Top of SUPPLIED ENTRIES
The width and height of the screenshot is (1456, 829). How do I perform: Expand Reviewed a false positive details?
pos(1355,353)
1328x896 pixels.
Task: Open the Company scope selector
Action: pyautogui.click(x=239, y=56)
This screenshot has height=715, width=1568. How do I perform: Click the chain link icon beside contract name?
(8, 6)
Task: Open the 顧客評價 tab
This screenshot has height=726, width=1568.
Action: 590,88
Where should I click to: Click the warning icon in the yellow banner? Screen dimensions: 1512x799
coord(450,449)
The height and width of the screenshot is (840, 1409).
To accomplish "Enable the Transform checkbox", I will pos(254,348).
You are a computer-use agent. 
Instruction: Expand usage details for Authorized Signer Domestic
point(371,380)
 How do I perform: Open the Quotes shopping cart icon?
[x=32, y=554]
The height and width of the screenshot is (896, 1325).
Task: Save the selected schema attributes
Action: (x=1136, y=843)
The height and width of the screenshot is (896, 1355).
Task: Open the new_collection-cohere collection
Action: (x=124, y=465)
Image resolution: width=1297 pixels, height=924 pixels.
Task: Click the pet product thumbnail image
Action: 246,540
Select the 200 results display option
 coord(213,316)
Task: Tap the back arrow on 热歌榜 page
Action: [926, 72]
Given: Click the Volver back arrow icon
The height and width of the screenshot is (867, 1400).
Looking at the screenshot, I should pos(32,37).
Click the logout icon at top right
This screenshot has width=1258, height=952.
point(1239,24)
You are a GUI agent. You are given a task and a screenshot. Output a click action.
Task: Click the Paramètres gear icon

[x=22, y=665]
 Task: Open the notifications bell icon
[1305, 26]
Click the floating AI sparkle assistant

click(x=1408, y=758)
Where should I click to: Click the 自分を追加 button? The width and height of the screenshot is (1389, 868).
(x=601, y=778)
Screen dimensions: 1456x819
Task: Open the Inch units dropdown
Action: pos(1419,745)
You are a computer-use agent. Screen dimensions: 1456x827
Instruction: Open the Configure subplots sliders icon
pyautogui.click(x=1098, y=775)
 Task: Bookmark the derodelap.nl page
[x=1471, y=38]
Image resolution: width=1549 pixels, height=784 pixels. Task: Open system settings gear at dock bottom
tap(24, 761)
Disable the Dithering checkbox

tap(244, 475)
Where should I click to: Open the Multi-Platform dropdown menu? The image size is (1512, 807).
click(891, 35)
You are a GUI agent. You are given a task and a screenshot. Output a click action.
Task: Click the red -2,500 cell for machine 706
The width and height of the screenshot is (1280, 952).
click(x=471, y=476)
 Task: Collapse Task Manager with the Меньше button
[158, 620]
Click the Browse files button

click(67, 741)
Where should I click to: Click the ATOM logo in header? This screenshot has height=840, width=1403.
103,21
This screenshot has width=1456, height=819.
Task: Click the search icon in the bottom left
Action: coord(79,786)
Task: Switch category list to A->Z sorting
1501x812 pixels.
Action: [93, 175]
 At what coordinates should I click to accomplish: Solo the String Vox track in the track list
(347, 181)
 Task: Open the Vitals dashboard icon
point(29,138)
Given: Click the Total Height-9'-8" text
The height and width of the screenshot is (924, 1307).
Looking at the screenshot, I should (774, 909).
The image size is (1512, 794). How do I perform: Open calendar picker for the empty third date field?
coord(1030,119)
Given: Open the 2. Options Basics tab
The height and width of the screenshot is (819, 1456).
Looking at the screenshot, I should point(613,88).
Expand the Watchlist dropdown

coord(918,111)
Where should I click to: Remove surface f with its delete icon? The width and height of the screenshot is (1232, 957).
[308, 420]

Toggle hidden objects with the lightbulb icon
Bottom of SUPPLIED ENTRIES
**THE PROBLEM**
Could you copy every record above exactly as it stands?

**RESULT OF THE EXERCISE**
The width and height of the screenshot is (1456, 829). How do I perform: Expand Reviewed a false positive details?
pos(1355,353)
1328x896 pixels.
Task: Open the Company scope selector
Action: pyautogui.click(x=239, y=56)
This screenshot has height=715, width=1568. How do I perform: Click the chain link icon beside contract name?
(8, 6)
Task: Open the 顧客評價 tab
This screenshot has height=726, width=1568.
Action: 590,88
Where should I click to: Click the warning icon in the yellow banner? Screen dimensions: 1512x799
coord(450,449)
The height and width of the screenshot is (840, 1409).
To accomplish "Enable the Transform checkbox", I will pos(254,348).
You are a computer-use agent. 
Instruction: Expand usage details for Authorized Signer Domestic
point(371,380)
 How do I perform: Open the Quotes shopping cart icon?
[x=32, y=554]
The height and width of the screenshot is (896, 1325).
Task: Save the selected schema attributes
Action: (x=1136, y=843)
The height and width of the screenshot is (896, 1355).
Task: Open the new_collection-cohere collection
Action: (x=124, y=465)
Image resolution: width=1297 pixels, height=924 pixels.
Task: Click the pet product thumbnail image
Action: 246,540
Select the 200 results display option
 coord(213,316)
Task: Tap the back arrow on 热歌榜 page
Action: [926, 72]
Given: Click the Volver back arrow icon
The height and width of the screenshot is (867, 1400).
Looking at the screenshot, I should pos(32,37).
Click the logout icon at top right
This screenshot has width=1258, height=952.
point(1239,24)
You are a GUI agent. You are given a task and a screenshot. Output a click action.
Task: Click the Paramètres gear icon

[x=22, y=665]
 Task: Open the notifications bell icon
[1305, 26]
Click the floating AI sparkle assistant

click(x=1408, y=758)
Where should I click to: Click the 自分を追加 button? The width and height of the screenshot is (1389, 868).
(x=601, y=778)
Screen dimensions: 1456x819
Task: Open the Inch units dropdown
Action: pos(1419,745)
You are a computer-use agent. Screen dimensions: 1456x827
Instruction: Open the Configure subplots sliders icon
pyautogui.click(x=1098, y=775)
 Task: Bookmark the derodelap.nl page
[x=1471, y=38]
Image resolution: width=1549 pixels, height=784 pixels. Task: Open system settings gear at dock bottom
tap(24, 761)
Disable the Dithering checkbox

tap(244, 475)
Where should I click to: Open the Multi-Platform dropdown menu? The image size is (1512, 807).
click(891, 35)
You are a GUI agent. You are given a task and a screenshot. Output a click action.
Task: Click the red -2,500 cell for machine 706
The width and height of the screenshot is (1280, 952).
click(x=471, y=476)
 Task: Collapse Task Manager with the Меньше button
[158, 620]
Click the Browse files button

click(67, 741)
Where should I click to: Click the ATOM logo in header? This screenshot has height=840, width=1403.
103,21
This screenshot has width=1456, height=819.
Task: Click the search icon in the bottom left
Action: coord(79,786)
Task: Switch category list to A->Z sorting
1501x812 pixels.
Action: [93, 175]
 At what coordinates should I click to accomplish: Solo the String Vox track in the track list
(347, 181)
 Task: Open the Vitals dashboard icon
point(29,138)
Given: Click the Total Height-9'-8" text
The height and width of the screenshot is (924, 1307).
Looking at the screenshot, I should (774, 909).
The image size is (1512, 794). How do I perform: Open calendar picker for the empty third date field?
coord(1030,119)
Given: Open the 2. Options Basics tab
The height and width of the screenshot is (819, 1456).
Looking at the screenshot, I should point(613,88).
Expand the Watchlist dropdown

coord(918,111)
Where should I click to: Remove surface f with its delete icon? The width and height of the screenshot is (1232, 957).
[308, 420]

Toggle hidden objects with the lightbulb icon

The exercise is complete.